9/3/1849 mortgage of £2,000 to William Younghusband, FH Dutton, Marshall Mcdermott, William Samson, Francis Corbel Singleton gents Adelaide + Percival Peachey Hermitage nr Houghton, an infant under 21. Peter Peachy died intestate 29/8/1849, without having redeemed the mortgage. His son, Percival, survived and inherited. Elizabeth Peachey was the widow. Court case 6/8/1850 & 26/8/1851 John Hart v the Peacheys. Assets had to be sold to satisfy creditors. It took a long time before Sections 1070 and 1277, H of Adelaide were sold.

25/10/1856 William Hinde gent Adelaide bought the land for £935, which was handed to the creditors.

27/1/1856 Hinde mortgaged the section to Thomas Waterhouse for £1,000 until 1860 at 12.5%.

31/5/1859 Hinde sold the land to John Williams gentleman Black Rock. £93/15/-.

2/4/1862 Transfer of mortgage from FH Faulding to Very Rev’d James Farrell, Dean of Adelaide, and JB Hughes, late of Adelaide, but now of the Loddon River Vic.

12/12/1864 RPA JB Hughes, now of Mt Lofty. Value £1,600. Transfer the land to new trustees, Hon John Baker, Morialta, and Alfred Hardy, gent, North Adelaide.

SECTION 1278, Hundred of Adelaide - Mt Barker Road 80 acres.

Application 18905

15/8/1842 Land grant Robert Watkins, gent, Arundel, Sussex.

Deposit 257/1854 14/3/1839 Robert Watkins of Arundel gent agreed to lease 640 acres of land in SA to Peter Peachey gent Salisbury Square London. Watkins intended to spend £360 erecting buildings and substantial fencing. From Lady Day 1839 for 10 years at £32 per year and a further rent of £18 a year when the improvements had been erected. Peachy to select the land and spend the agreed amount on improvements. The Mountain Hut most probably was built with this money. Peachey Also had the right to buy the land once the 10 years were finished. Agreement drawn up by Robert Coulson, 45 Lower Brook Street, London.

3/8/1849 Robert Watkins, now of Osnaburg St, Regent Park, London, & Margaret, his wife, eight sections of land to Peter Peachey, gent, of Adelaide £1,650. (Memorial 366/20).

Peachy mortgaged, but died in late 1849. A Supreme Court case gave orders to sell the estate. Frederic Wicksteed auctioned the land on behalf of the Court on 20/1/1853. James Fitzpatrick of the Mountain Hut Inn bought the property (Lot 16) for £1,220.

21/3/1854 Land title issued to James Fitzpatrick.

12/2/1861 James Fitzpatrick died. Half of property to son Patrick Fitzpatrickand other half to son, Michael Fitzpatrick for life, which then reverted to Patrick Fitzpatrick and his heirs.

Patrick Fitzpatrick ran the Mountain Hut.
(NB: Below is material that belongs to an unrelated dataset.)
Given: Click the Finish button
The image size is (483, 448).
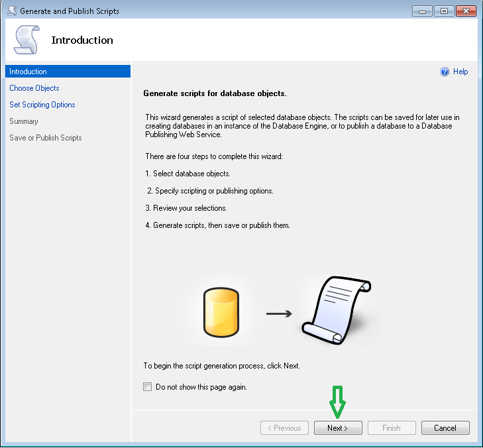Looking at the screenshot, I should 392,428.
Michael Fitzpatrick lived at the Mountain Hut and farmed the section.

Many complicated mortgages on the property.

2/10/1874 Patrick Fitzpatrick died. Letters of administration to Margaret Fitzpatrick. She testified that he was her late husband and his full name was Patrick George Fitzpatrick.
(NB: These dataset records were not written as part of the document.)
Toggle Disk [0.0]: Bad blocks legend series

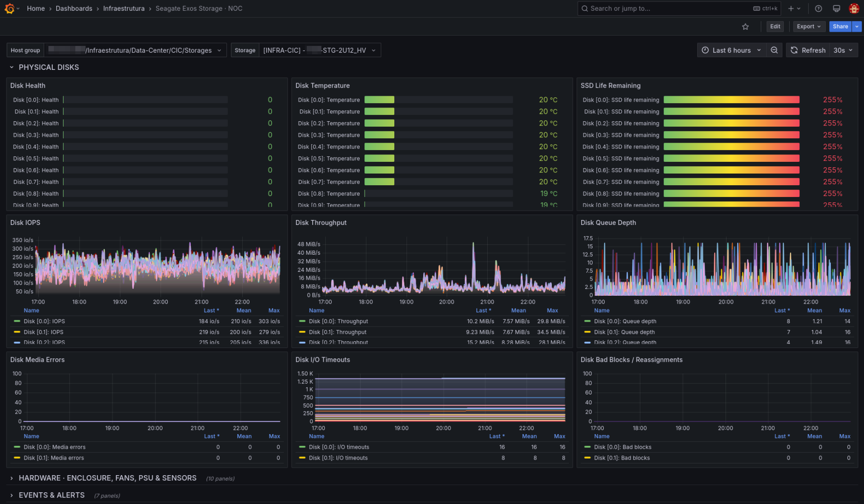[x=622, y=447]
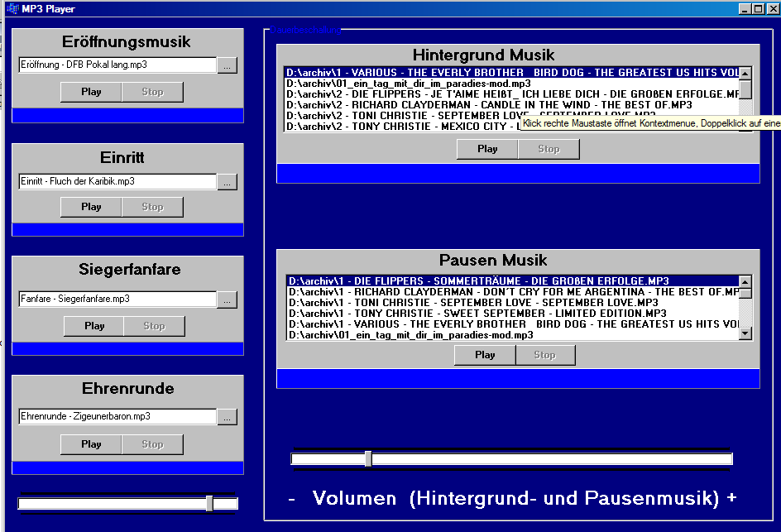Start playing the Siegerfanfare

point(94,326)
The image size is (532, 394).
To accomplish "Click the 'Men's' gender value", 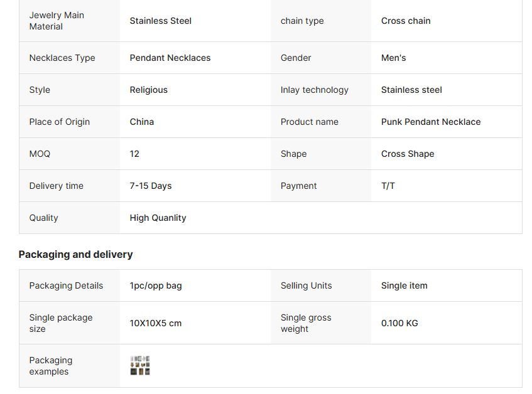I will click(393, 58).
30/10/1874 The Court awarded Margaret Fitzpatrick the Mountain Hut.

4/12/1881 Michael Fitzpatrick handed his life interest to Margaret Fitzpatrick. He was now a labourer of Glen Osmond. for the sum of 10/- ... and also for divers other good and valuable considerations ...

13/12/1881 RPA Margaret Fitzpatrick widow. Value £1,500.
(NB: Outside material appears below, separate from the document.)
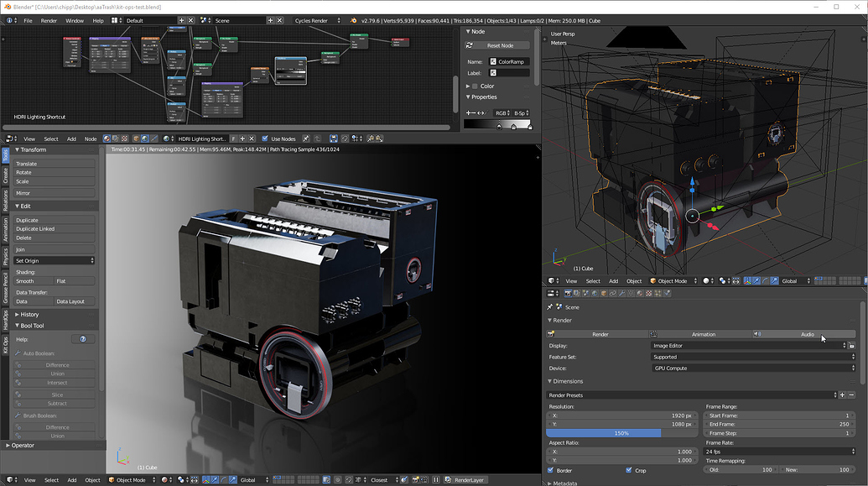Click the ColorRamp name input field
This screenshot has height=486, width=868.
click(512, 60)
Enrolment 17/40 & 212/1859

On 9/5/1842, Elizabeth Williams of the Hermitage spinster lent Thomas Williams £2,100 to buy sections 5551-5562, 5567-68, 5570 Little Para Special Survey, 1,154 acres. This became the Hermitage Estate in the Hundred of Yatala. John Russell and John Williams to use the land for five years. William Younghusband and William James the trustees for the loan.

9/5/1845 Loan to be repaid and Elizabeth Williams to have the use of the land for 500 years. William Younghusband Junr and William James the 1st trustees.

30/4/1844 Thomas Williams declared insolvent. He had handed no interest or principle back to Elizabeth Williams.

30/5/1844 Marriage agreement between Elizabeth Williams and Peter Peachey. Her interest from the Little Para Loan to be for her use only.

Witnesses - James Farrell and Cunningham Williams landholder Moorundee.

11/4/1845 The public assignee, John Hance, ‘well knowing that the said premises are a very scanty and slender security for the principle and interest now due thereon’, claimed that Elizabeth Williams had never lent the money and that no agreement had been made with Thomas Williams. He owed Elizabeth Williams £420 interest. The trustees are remediless in the matter of common law.